Pixel coordinate grounding data
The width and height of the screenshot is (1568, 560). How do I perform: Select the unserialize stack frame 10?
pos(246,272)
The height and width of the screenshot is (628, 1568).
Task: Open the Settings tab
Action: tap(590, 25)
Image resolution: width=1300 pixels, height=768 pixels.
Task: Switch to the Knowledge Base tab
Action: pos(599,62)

:: Assignment ::
Transcribe the data above in full, exactly as it appears.

:: Completed task ::
The width and height of the screenshot is (1568, 560). How do I perform: Select the unserialize stack frame 10?
pos(246,272)
The height and width of the screenshot is (628, 1568).
Task: Open the Settings tab
Action: tap(590, 25)
Image resolution: width=1300 pixels, height=768 pixels.
Task: Switch to the Knowledge Base tab
Action: pos(599,62)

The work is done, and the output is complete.